Work task :: Write the next part of the text on the Alyx Spring 2021 ready-to-wear collection, picking up after its final sentence.

======== Supplied text ========

ALYX SPRING 2021 READY-TO-WEAR
Soft, elegant, considered.
Soft, elegant, considered.
Before Matthew Williams’s appointment as the artistic director of Givenchy this spring, headlines about the American designer mostly had to do with the tactical pieces he designs for his own brand Alyx. Williams is partially responsible for the proliferation of the chest rig in 2018, and single handedly made a rollercoaster beck buckle a must-have item of the late 2010s. Despite the fact that Alyx started as a womenswear brand in 2015, it was Williams’s menswear innovations that got all the praise. In this, the fashion world did a bit of a disservice to Williams and his talent. As his spring 2021 collection shows, his sensitivity to bias cuts and embellishments, and his ability to finesse a silhouette align him more with the expressive world of womenswear than the hardcore energy of menswear.
This collection, which combines both men’s and women’s pieces, is one of his most exciting at Alyx so far—a fact that is helped by the intimate lookbook images by Toyin Ibidapo. Much of the stiffness or strictness associated with his early work has been cut away, with jackets pared down to their most essential shapes and slip dresses constituting the majority of the womenswear offering. A twisting motif started in fall 2020 continues here as a silken overlay on a tank and evolves into a dress that looks as though a men’s shirt is wrapped around its bust. It’s something women will appreciate: elegant above the sternum and comfortable below the waist. Lace-trimmed skirts and tops with cinched leather busts round out the women’s-specific offering.

======== Data supplied ========

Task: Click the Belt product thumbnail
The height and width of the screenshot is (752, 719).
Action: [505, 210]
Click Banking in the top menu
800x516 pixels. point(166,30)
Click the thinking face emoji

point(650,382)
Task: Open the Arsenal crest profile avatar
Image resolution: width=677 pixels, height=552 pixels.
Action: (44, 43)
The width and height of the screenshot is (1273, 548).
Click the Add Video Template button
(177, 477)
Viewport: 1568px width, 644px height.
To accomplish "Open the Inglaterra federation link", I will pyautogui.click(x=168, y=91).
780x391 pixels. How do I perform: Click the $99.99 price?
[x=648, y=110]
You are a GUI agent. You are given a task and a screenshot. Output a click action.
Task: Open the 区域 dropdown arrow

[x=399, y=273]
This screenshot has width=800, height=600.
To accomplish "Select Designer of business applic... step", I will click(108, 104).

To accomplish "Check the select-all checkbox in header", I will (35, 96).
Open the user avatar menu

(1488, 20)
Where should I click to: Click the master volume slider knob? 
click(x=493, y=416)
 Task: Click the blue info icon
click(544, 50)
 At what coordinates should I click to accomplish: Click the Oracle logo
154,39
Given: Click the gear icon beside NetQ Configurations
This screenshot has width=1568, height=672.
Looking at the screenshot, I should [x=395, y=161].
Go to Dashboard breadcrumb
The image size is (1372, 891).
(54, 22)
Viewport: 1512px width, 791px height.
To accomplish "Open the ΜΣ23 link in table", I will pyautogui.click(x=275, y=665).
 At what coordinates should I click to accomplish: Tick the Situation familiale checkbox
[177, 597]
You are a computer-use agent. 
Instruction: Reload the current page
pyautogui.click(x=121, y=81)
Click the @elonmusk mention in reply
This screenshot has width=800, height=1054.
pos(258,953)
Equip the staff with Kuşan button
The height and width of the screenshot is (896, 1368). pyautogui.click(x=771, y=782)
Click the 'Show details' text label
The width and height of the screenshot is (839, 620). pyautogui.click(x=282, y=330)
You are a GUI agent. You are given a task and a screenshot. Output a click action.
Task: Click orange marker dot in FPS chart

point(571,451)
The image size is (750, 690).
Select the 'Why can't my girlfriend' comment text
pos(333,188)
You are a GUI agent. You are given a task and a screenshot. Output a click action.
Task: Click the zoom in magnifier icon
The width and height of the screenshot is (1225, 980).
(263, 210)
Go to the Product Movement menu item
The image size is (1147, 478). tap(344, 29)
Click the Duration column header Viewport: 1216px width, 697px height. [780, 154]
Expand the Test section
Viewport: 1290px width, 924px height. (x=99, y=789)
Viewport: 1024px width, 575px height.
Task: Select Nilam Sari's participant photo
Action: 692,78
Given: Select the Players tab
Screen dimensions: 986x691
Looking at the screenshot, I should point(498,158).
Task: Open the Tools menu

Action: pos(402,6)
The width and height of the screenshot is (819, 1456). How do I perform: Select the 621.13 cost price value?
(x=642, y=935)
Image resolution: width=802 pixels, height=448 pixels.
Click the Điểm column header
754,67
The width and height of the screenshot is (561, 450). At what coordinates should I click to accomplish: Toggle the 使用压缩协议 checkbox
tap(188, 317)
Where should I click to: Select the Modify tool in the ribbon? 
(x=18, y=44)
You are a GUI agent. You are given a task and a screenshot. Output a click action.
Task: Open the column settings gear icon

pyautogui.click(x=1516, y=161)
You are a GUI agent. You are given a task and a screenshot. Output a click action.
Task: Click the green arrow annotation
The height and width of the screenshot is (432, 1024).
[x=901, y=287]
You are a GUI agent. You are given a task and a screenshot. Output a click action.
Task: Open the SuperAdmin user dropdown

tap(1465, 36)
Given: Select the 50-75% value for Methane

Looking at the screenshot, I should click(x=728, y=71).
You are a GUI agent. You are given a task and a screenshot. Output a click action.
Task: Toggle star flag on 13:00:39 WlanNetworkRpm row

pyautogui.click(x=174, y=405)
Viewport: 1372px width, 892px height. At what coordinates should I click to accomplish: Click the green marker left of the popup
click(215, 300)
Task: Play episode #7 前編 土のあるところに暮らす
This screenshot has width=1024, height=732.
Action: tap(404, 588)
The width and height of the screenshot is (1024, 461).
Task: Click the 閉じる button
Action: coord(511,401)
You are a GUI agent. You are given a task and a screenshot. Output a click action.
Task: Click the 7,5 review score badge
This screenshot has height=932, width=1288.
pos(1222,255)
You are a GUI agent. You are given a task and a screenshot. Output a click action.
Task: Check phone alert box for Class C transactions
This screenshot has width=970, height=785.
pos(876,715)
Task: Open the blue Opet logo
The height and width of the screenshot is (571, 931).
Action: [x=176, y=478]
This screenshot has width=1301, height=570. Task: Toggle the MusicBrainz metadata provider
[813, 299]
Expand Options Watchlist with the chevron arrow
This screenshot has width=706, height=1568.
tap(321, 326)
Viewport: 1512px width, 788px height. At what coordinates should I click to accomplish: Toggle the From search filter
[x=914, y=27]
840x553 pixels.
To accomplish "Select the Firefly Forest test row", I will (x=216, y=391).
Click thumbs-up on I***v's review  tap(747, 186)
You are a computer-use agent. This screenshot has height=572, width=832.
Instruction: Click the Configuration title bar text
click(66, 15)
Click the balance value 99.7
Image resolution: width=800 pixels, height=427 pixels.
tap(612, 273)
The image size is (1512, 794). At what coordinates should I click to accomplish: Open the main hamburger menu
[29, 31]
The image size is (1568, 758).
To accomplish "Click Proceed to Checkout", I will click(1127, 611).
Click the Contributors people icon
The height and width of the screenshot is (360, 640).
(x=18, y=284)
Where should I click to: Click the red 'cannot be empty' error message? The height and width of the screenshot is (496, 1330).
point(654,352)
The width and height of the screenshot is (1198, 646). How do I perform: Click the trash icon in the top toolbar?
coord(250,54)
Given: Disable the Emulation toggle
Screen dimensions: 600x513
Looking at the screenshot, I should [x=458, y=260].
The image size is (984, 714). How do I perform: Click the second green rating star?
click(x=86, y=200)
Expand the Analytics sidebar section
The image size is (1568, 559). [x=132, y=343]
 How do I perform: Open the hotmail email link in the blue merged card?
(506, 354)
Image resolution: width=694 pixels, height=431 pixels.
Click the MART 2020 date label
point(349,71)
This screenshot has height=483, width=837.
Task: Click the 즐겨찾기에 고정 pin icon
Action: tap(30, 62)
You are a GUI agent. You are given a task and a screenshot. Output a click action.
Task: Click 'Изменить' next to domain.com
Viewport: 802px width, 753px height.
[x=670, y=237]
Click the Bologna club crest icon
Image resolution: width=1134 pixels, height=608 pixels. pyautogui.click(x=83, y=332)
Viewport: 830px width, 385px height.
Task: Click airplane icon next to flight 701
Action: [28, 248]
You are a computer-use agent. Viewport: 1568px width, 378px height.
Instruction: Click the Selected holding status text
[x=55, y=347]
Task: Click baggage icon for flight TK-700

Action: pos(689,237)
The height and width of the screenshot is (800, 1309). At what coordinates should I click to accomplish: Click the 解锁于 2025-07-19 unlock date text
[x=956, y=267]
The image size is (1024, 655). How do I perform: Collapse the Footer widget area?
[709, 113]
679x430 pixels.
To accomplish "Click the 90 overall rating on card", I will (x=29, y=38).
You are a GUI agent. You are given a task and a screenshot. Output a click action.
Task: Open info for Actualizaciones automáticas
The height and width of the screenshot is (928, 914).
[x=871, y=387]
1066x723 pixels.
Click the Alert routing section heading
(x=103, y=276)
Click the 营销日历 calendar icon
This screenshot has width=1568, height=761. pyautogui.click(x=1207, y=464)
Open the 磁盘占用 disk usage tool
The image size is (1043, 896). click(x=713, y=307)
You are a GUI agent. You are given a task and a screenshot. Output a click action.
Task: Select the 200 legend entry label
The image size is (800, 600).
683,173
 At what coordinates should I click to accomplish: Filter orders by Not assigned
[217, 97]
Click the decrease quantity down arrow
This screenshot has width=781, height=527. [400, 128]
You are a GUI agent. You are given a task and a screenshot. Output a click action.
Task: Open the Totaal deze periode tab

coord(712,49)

========

Answer to this problem ::
Williams shows an obsessive attention to detail with his menswear and genderless pieces, the highlights of which are the completely studded jackets and slim trousers, made from semilune hand-applied studs. Williams estimates that about 12,000 studs go into each piece, each of which requires six days of labor to produce. Equally compelling are the embroidered studs seen on a monochromatic pair of trousers. Artisans work up the embroidery into pyramidal shapes for three days, resulting in a textured finish. Sort of like couture? “Although couture can only be made in Paris, I appreciate the compliment,” he says.
The embellishments and embroideries are an extension of Williams’s growing interest in material development. The leather in this collection is specially treated with a resin finish for high shine. A new sneaker is 100% EVA polymer, sort of like a foam runner, while another is a mix of graduated perforated leathers. A faux snakeskin is pattern-matched from bandana to boot, and puffas are ultra slim with geometric cap sleeves hammered on with studs.
One piece Williams is especially proud of—he notes that this collection was designed before COVID-19 lockdowns and nothing was changed as it went into production—is a short-sleeved shirt jacket, a kind of throw-on-and-go solution for men between the formality of a suit and the casualness of a camp shirt. Shoppers will like this, for sure, but they may like his new leather trench and trousers more. Alyx’s buckles have been removed and replaced with a new slim metal bar to dart the waist of the jacket and calf of the pant. The pieces are roomier and simpler than the strapped and cinched looks of early Alyx. Soft, elegant, considered. Though he says he is keeping Alyx and Givenchy as separate as Milan and Paris, this all bodes well for his debut.